I was on the second floor of the Gay Street House, and I could hear people talking downstairs. They sounded like lawyers who worked in judge Schwille's court. It sounded as if they were talking about someone who had AIDS and they mentioned that Zuckerman (a Dallas attorney) had AIDS. Other people were also mentioned who had AIDS and it appeared that quite a few people around there had the disease. I remembered that I hadn't had a test to see if I had AIDS and the possibility that I might have the disease was quite unsettling.

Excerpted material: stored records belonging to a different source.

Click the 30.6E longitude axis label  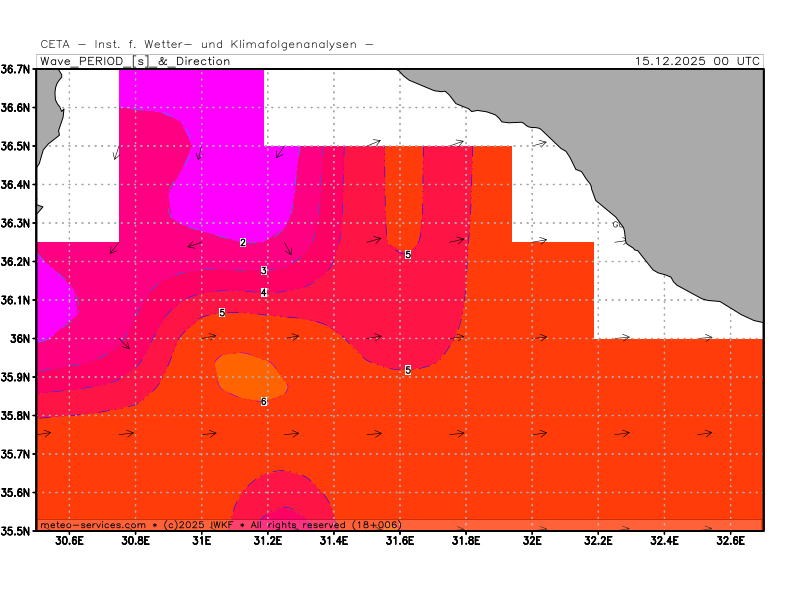coord(69,542)
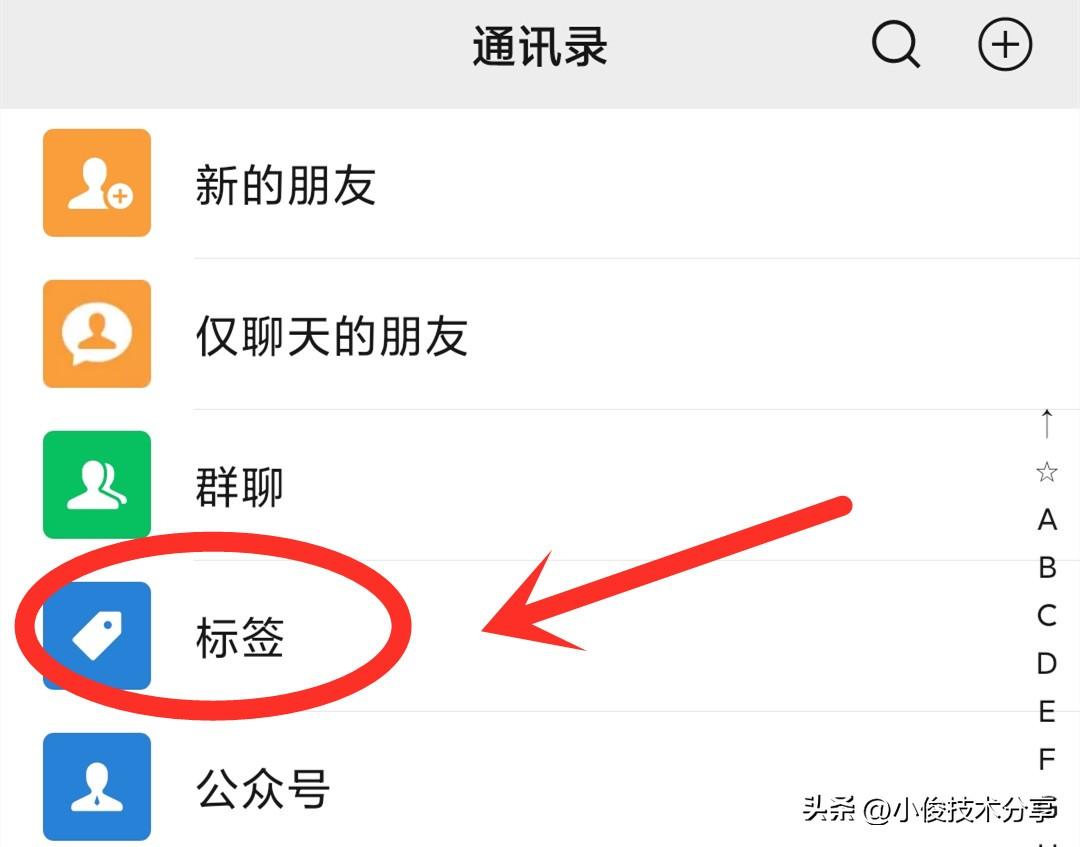Viewport: 1080px width, 847px height.
Task: Tap the blue Tags icon
Action: point(97,636)
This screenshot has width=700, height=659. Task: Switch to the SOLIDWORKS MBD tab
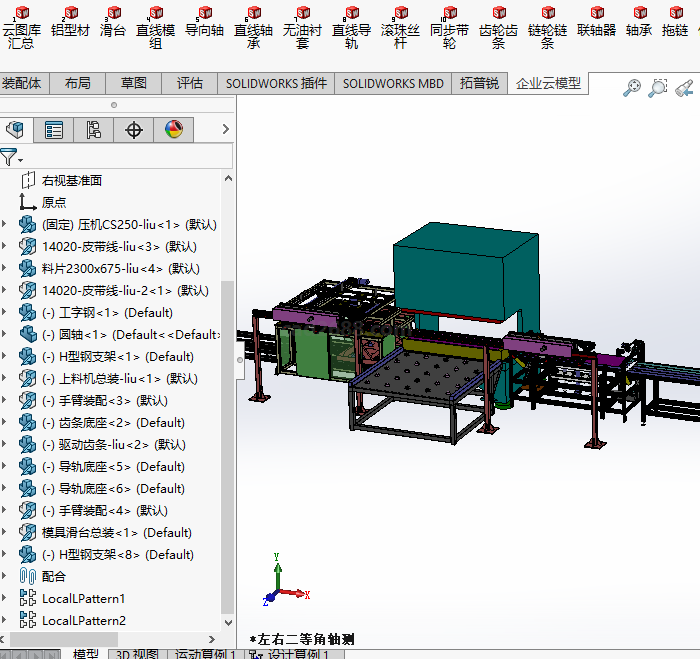tap(393, 83)
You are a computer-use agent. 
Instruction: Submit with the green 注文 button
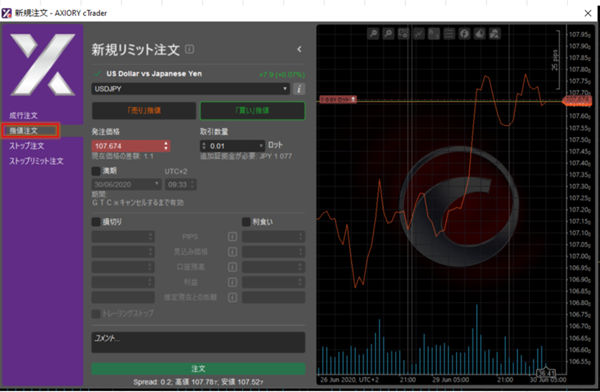click(x=198, y=369)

Finally I walked downstairs and in the middle office I encountered three people (all probably in their 20s) who worked for my father. One was an attractive woman. The other two were men and one was holding the hand of the woman. The man not with the woman sold real estate for my father. But the man holding the woman's hand said he did legal work for soldiers. He reminded me of Mike Estep (a fellow I used to know in Portsmouth).
I reflected that my work was defending criminals and I really wasn't very satisfied that I was doing that type of work. It pleased me even less that I was in Portsmouth and I realized I had made a mistake by returning to Portsmouth.

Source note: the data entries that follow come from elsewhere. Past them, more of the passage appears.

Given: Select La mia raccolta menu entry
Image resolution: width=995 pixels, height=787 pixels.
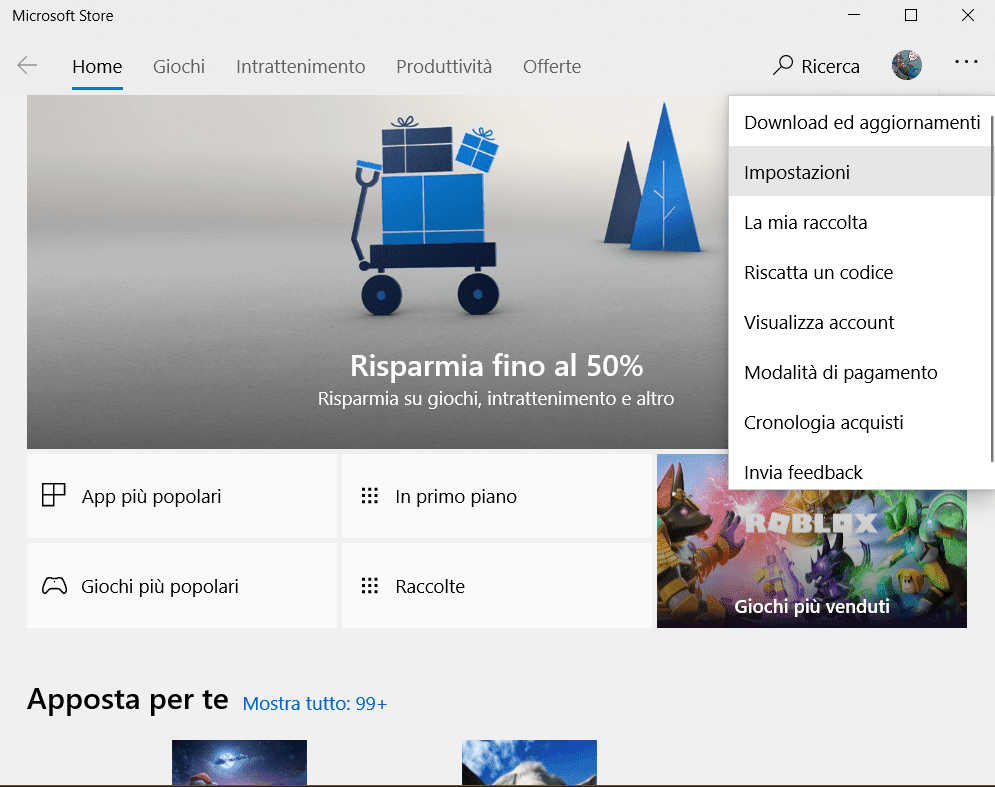Looking at the screenshot, I should coord(805,222).
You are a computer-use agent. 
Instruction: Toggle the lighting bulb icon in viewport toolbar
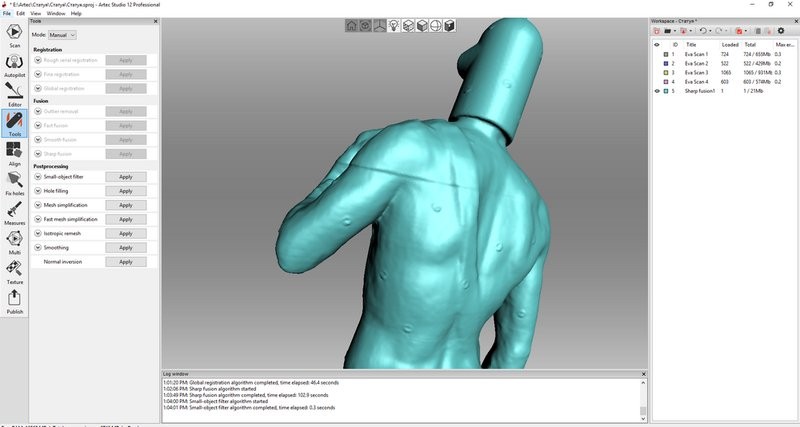click(393, 26)
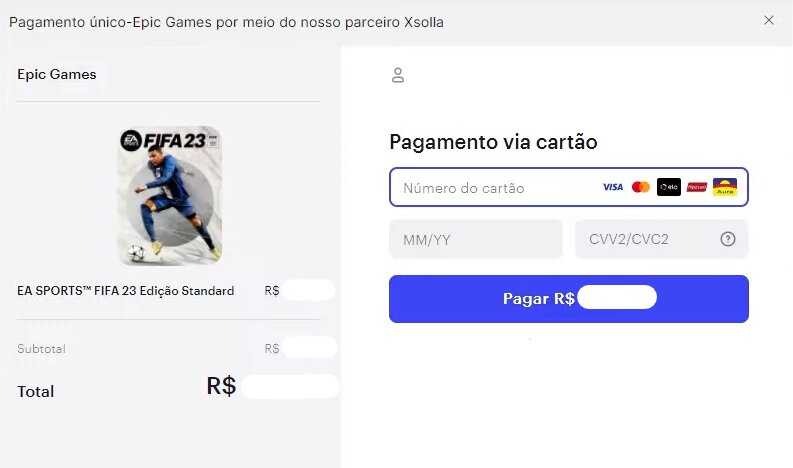Click the Total amount label

35,392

I was in the barn on the hill behind the Gallia County Farmhouse. My father and my grandmother Mabel were here with me. There was a lot of corn in the barn and I began thinking about gathering some of the corn in bushel sacks. I talked a little with my father about it. It seemed that I had been here when the corn had been growing and I had been responsible for gathering up some of the corn once before. I began looking for a sack and finally found one. There was an old piece of black bread in the sack.
Finally I said, "How much is a bushel of corn worth?"